Ashley Bowyer

Personal information
- Full name: Ashley Anne Schaus
- Birth name: Ashley Anne Bowyer
- Date of birth: June 8, 1988 (age 37)
- Place of birth: Aliso Viejo, California, United States
- Height: 5 ft 8 in (1.73 m)
- Position(s): Midfielder

Team information
- Current team: Pali Blues
- Number: 15

Youth career
- Slammers FC
- 2002–2006: Aliso Niguel High School

College career
- Years: Team / Apps / (Gls)
- 2006–2009: Ohio State Buckeyes

Senior career*
- Years: Team / Apps / (Gls)
- 2009: Ohio Premier Women's SC
- 2010: FC Gold Pride / 0 / (0)
- 2011–: Pali Blues / 7 / (0)

International career
- 2009–2010: United States U-23

= Ashley Bowyer =

American soccer player (born 1988)

Ashley Anne Schaus (born June 8, 1988) is an American soccer player from Aliso Viejo, California.
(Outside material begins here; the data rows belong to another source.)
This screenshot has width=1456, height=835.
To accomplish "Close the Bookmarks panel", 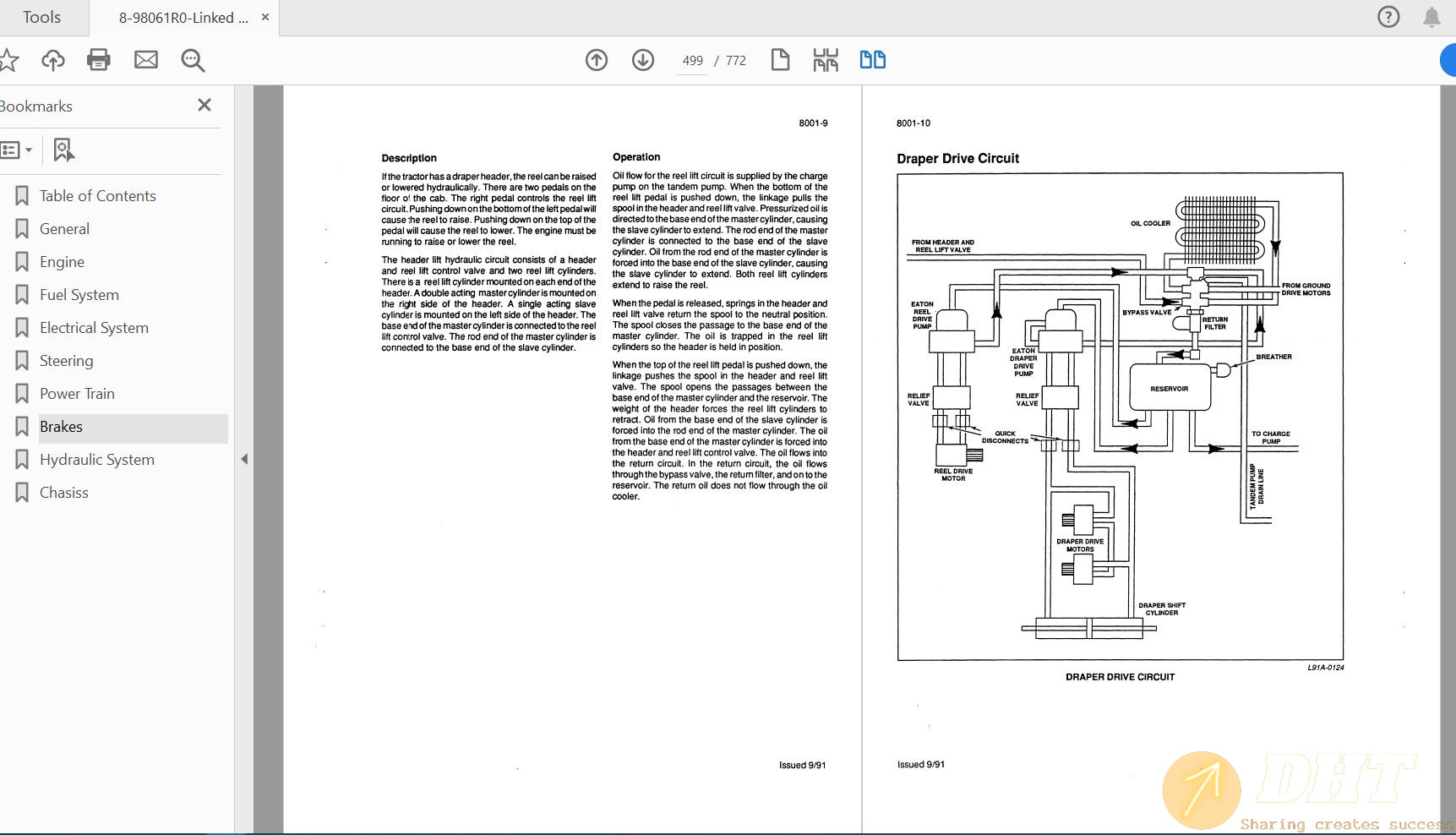I will coord(204,105).
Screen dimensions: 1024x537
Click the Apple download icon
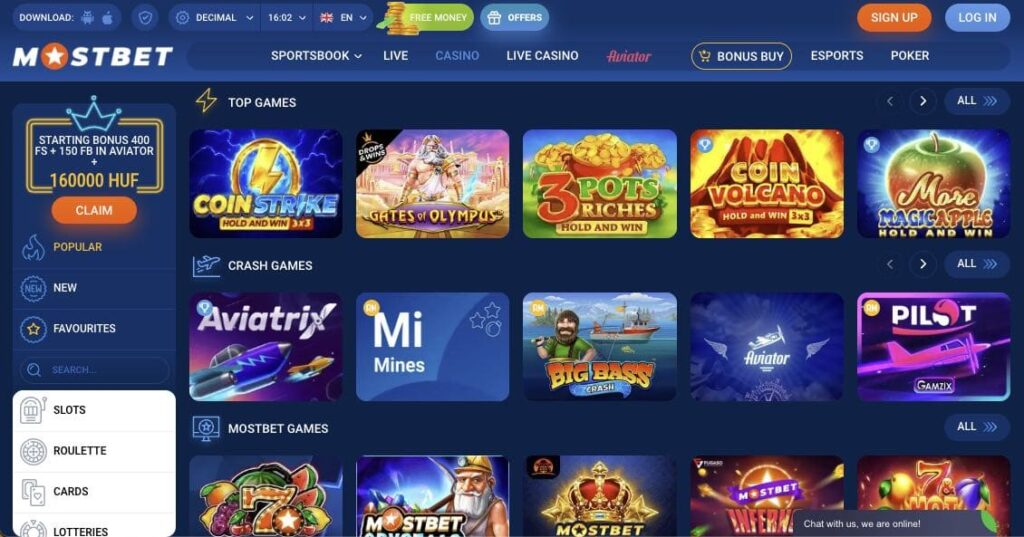[x=108, y=18]
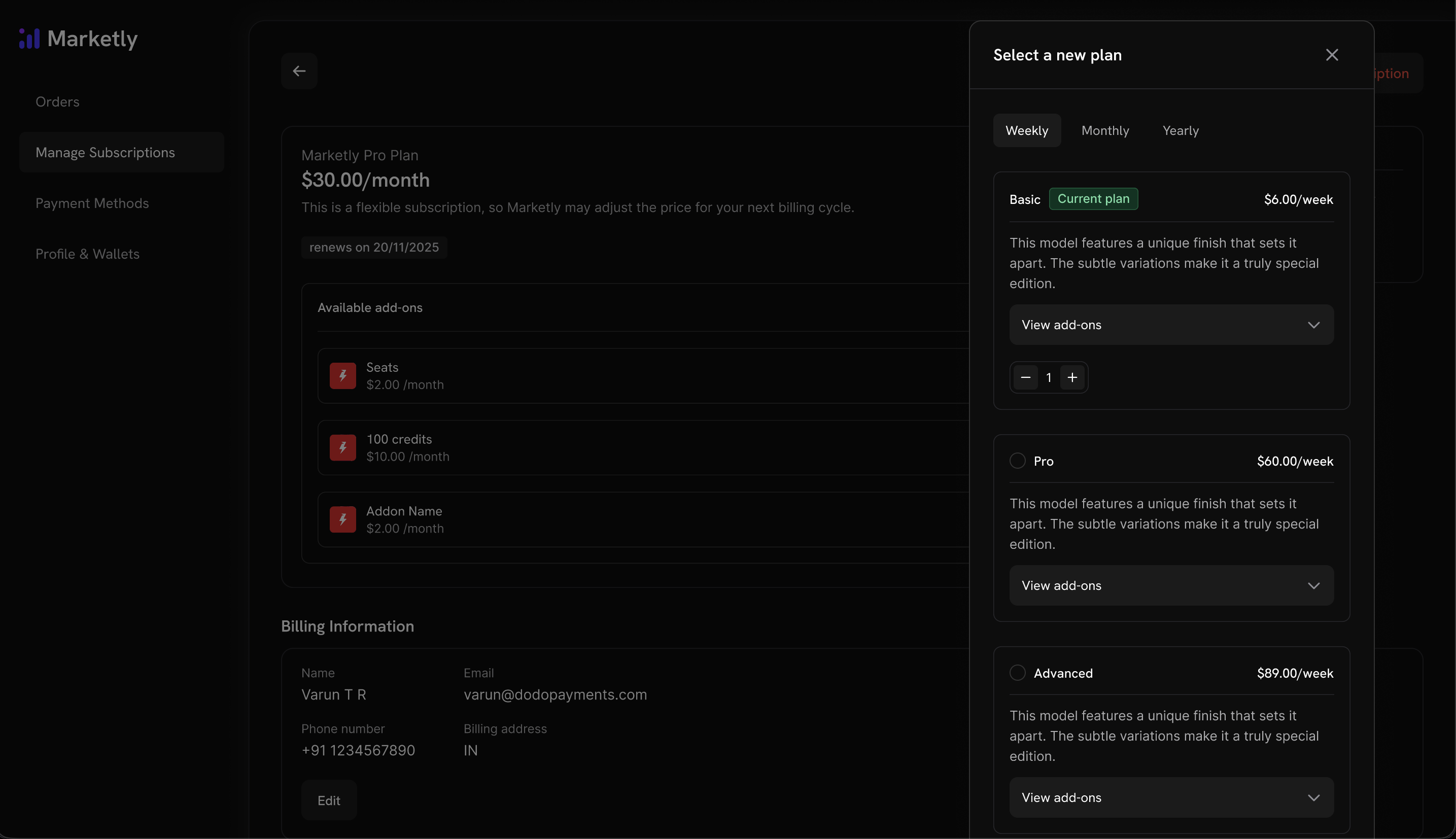Increase add-on quantity with plus button

[1072, 377]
She is a midfielder for the Women's Professional Soccer club FC Gold Pride and the United States U-23 women's national soccer team.

==Career==

===Professional career===
Bowyer, an NSCAA All-American at Ohio State University, was selected by FC Gold Pride in the fifth round of the 2010 WPS Draft.

==Personal life==
Bowyer is a native of Aliso Viejo, California.